Wherever I travel to meet my counterparts across the world, the constant ask from partners is how to protect their own societies from attacks.

The European External Action Service provides a blueprint for others to detect, understand and respond to the threats. We look predominantly at Russian and Chinese-backed interference because these are our own challenges. But the same approach can be applied to threats coming from any country.

Fighting foreign information manipulation and interference is part of the Security and Defence Partnerships we have with many countries, a group that will soon include Australia, Iceland and Ghana.

But again, we must do more.

If you ask anyone anywhere, in a democracy or not, whether malign foreign interference in their country's information space is welcome, the answer is always no. Information integrity is a global public good.

That is why I want to build an international coalition to protect the information space. Along with maritime security and AI governance, this is an area crying out for a collective response. There are important issues to address, including how free media is suppressed.

Dear guests,

The infrastructure our adversaries use is built like a house of cards. Our 2026 report outlines this well. We know who is behind the meddling, how they operate, whom they target, and what their vulnerabilities are. By taking a more assertive approach, online and offline, we can blow the house down.

There is a role for everyone:

  • Politicians and law enforcement must work together to break the business model and regulate the digital space.

§ Data provided:
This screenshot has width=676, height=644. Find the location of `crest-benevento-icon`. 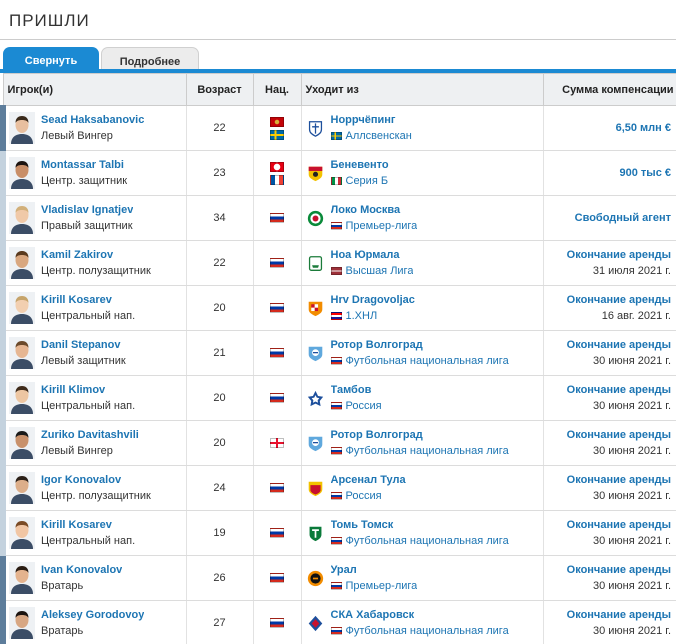

crest-benevento-icon is located at coordinates (316, 174).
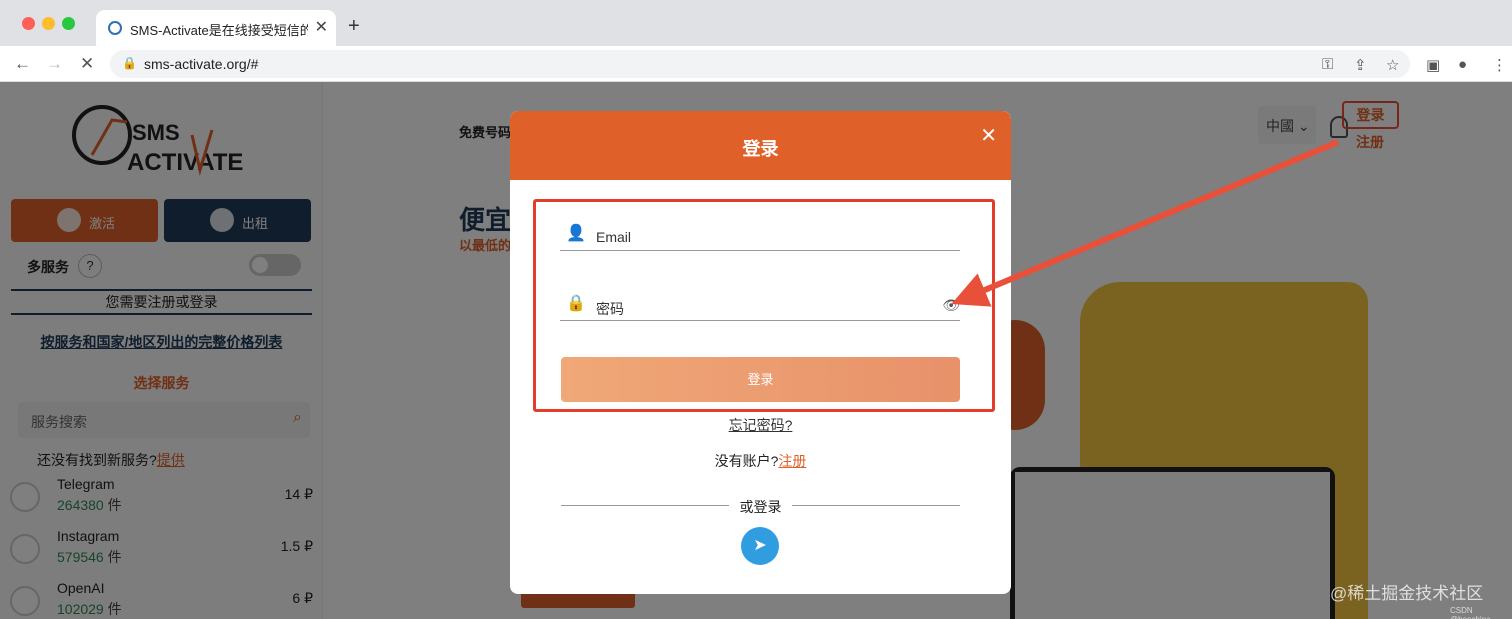 This screenshot has width=1512, height=619. I want to click on annotation-arrow-icon, so click(1146, 223).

§ What you will do:
From the speech excerpt on foreign information interference, recast the paragraph that opens "The European External Action Service provides" as a short bulleted list of its main points.

§ Completed task:
- The European External Action Service offers others a blueprint for detecting, understanding and responding to threats.
- Its focus is mainly Russian- and Chinese-backed interference, because these are its own challenges.
- The same approach can be applied to threats from any country.